Glad to hear you've switched over to the "kiddie coaster". You really do sound so much more calm. I'm impressed by your progress.
Nope, no results yet. I have no idea when I'll be hearing anything. The doctor may want to wait until all the tests are completed, which at this point looks like Aug. 8th.
I have to go to my GYN today for a follow up test, been getting less than glowing results there too.
I think my body parts are expiring one by one!
Then I go in for my second C.A.T. scan on Wednesday. I'm really not looking forward to that now that I've had one already. The scan is no biggie, but the IV needle they use to run the iodine is!

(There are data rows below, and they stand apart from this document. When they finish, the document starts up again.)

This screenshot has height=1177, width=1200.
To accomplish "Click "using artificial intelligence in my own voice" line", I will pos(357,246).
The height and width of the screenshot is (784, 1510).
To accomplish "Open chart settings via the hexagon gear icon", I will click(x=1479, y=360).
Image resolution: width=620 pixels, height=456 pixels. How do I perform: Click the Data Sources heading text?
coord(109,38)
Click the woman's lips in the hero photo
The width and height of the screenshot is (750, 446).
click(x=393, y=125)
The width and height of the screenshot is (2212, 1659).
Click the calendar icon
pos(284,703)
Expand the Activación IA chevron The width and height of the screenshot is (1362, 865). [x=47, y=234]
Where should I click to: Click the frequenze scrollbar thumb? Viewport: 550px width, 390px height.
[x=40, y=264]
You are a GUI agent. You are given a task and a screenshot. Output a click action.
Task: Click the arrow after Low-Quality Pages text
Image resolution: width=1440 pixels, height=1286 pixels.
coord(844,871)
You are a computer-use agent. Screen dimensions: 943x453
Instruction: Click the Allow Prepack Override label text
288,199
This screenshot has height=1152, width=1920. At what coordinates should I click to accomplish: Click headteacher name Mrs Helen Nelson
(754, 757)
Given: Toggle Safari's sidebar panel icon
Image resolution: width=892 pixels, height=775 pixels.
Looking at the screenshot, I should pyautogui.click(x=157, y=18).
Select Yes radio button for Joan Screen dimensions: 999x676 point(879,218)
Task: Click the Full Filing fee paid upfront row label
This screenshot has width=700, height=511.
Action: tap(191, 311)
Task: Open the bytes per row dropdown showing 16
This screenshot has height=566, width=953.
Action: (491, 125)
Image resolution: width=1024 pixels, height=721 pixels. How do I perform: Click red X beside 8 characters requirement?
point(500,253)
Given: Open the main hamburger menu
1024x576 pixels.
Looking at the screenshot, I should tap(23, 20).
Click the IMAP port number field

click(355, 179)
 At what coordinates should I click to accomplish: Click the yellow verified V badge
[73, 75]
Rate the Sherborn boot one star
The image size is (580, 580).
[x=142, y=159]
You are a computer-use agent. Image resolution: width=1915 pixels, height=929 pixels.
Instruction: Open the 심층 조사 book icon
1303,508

I look like a junkie now. I have big bruises in both arms from the scan and the tubes of blood sucked out of me last week. Gads I'm a wimp when it comes to sharp objects.
Anyway, here I am, skinny, bruised, tired and emotionally frayed, but hey, other than that....
I just go numb sometimes. I kind of like it because it sure beats the "big pain". Wish it would last longer though.. Unfortunately, like pain medication, it wears off.
Anyway, "stupid" your battles aren't. "Real tough" is what they are.
I think of you often and check your thread most every day.
Well, if you find a way to get to that calm level place and stay there before I do I expect explicit directions!
Actually the battles within myself with my actions was what I was calling stupid. Sometimes, most times probably, I set myself back with David, more than anything external does.
And I do realize I am getting tons of positives and don't really have it bad. But it still hurts. I can't imagine being where some of these people are now. But I was where he was saying no chance and wanting to hurry D so I went through a small fire! Should have leveled out by now. Things are better.
Pam
"We must be willing to let go of the life we had planned so as to have the life that is waiting for us"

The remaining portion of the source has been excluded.